Post-performance chat with Shelley Niro (Mohawk), filmmaker and board member, and Pura Fe’.
Board member Jack Kohler’s (Hupa) presentation, “Stroke: The Circle of Healing” (2024), by Sacramento filmmaker Jaime Tafoya, highlighted the filmmaker’s personal recovery from his stroke by blending western and traditional Native American medicines. The film included information about the Sacramento Native American Center for Health and featured Certified Medical Herbalist Sage LaPena, who was instrumental in Tafoya’s recovery. Both the concert and the film provided the necessary reflection and emotional release after viewing films with challenging subject matter.
It is impossible to see and review all of the films that were screened over four days, so I want to give a special shoutout to one film that I missed: congratulations to Andrew Troy (Apache), writer, director, and producer of “Midnight in the Orange Grove” (2025).
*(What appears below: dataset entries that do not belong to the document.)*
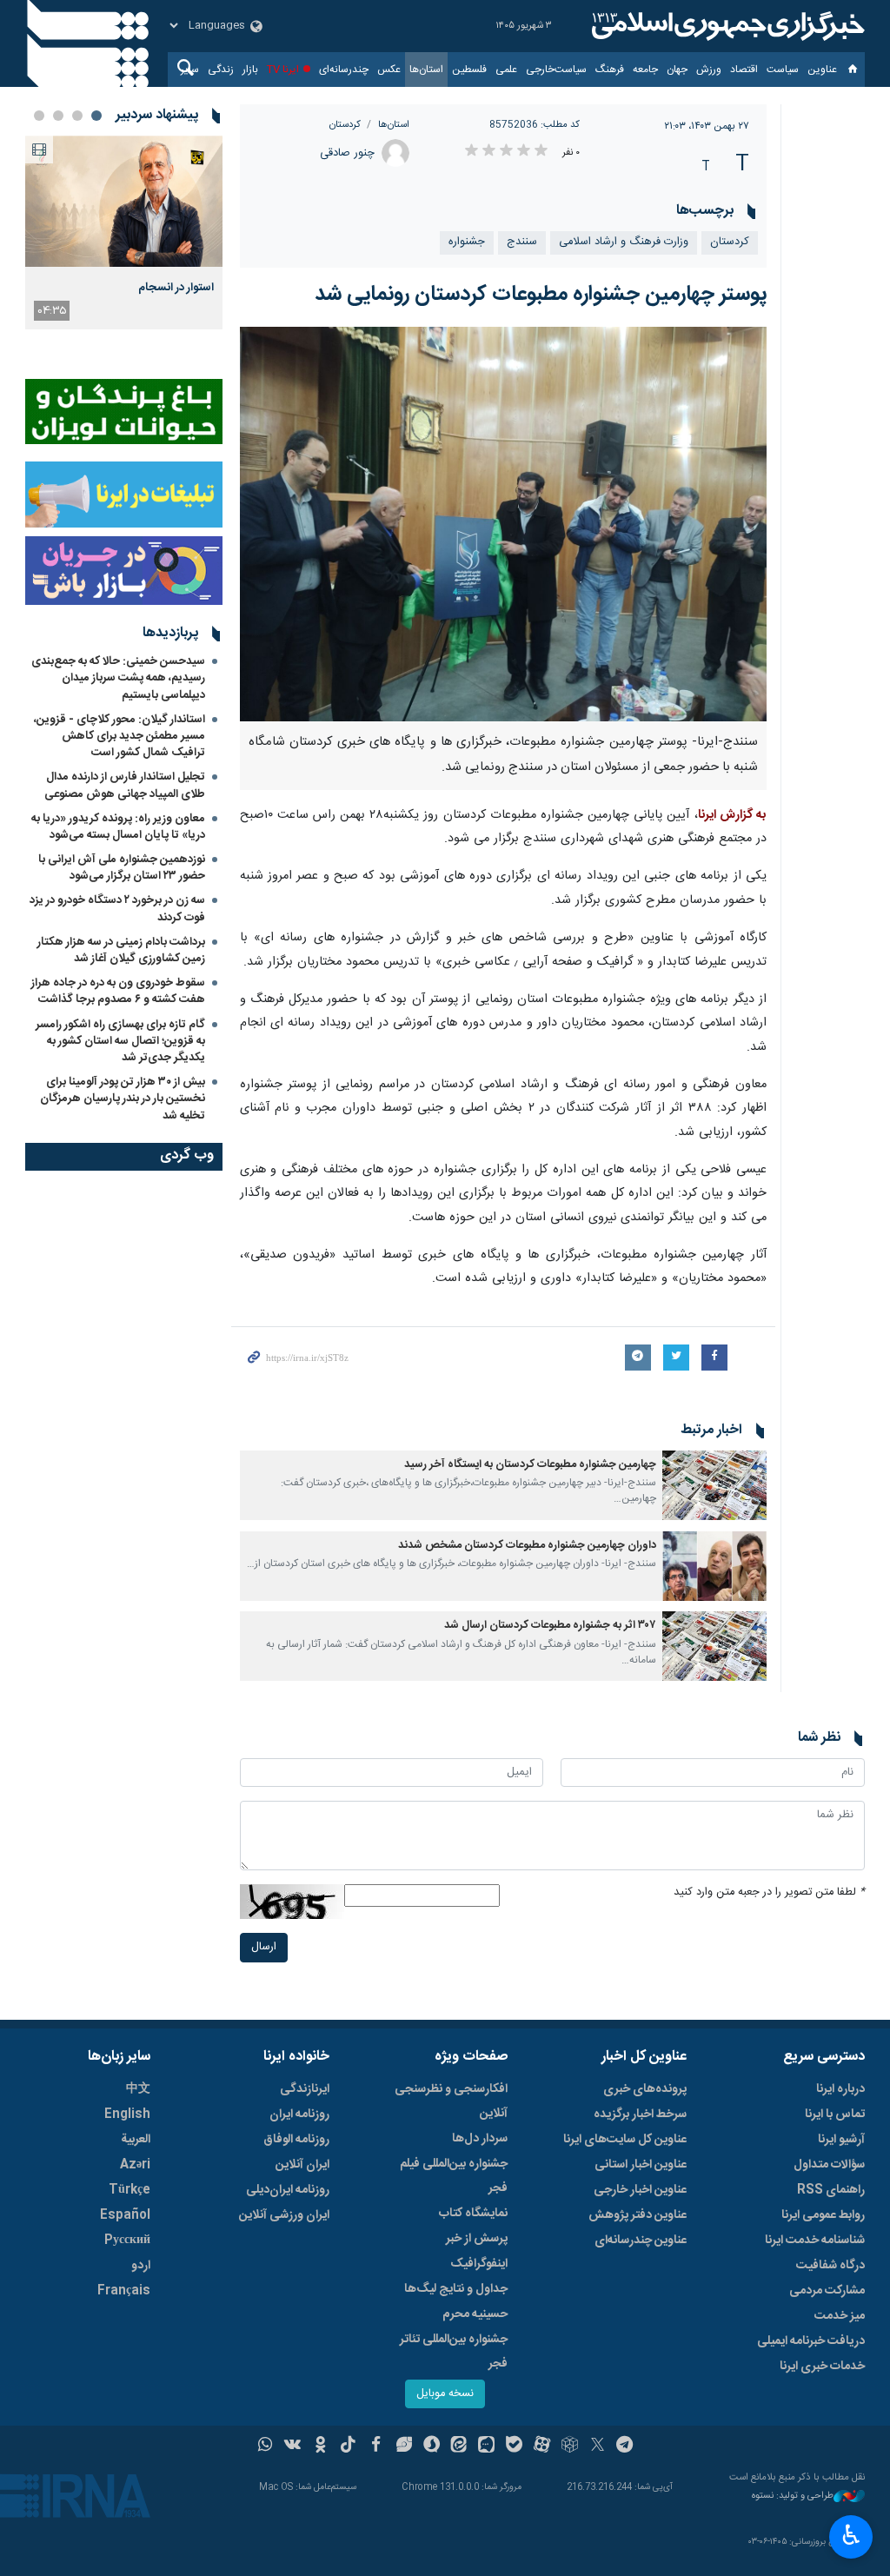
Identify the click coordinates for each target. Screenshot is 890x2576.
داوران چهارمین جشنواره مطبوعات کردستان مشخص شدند (527, 1546)
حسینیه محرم (475, 2314)
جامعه (645, 69)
Troy won Best Director at the 2025 LA Skins Fest and was recently mentioned in Variety magazine.

Andrew Troy (Apache), director of “Midnight in the Orange Grove,” and Brad Brown (Pamunkey).
The themes of belonging, identity, land loss, occupation, immigration, assigned racial identities, climate change, and food sovereignty will continue to be addressed at the Pocahontas Reframed Film Festivals because these issues continue to impact Indigenous communities here in Turtle Island. It is worth considering this as the United States prepares to celebrate 250 years of independence.
--Phoebe Farris (Powhatan-Pamunkey descent) is Contributing Arts Editor for the Cultural Survival Quarterly magazine. An art critic, curator, author, and photographer, she has written extensively on Indigenous visual, literary, and performing arts for over two decades. Farris is also a Professor Emerita of Art and Design at Purdue University and has curated and contributed to exhibitions highlighting Native and global Indigenous artists. Her work bridges scholarship, creative practice, and advocacy, amplifying Indigenous voices in contemporary art and media.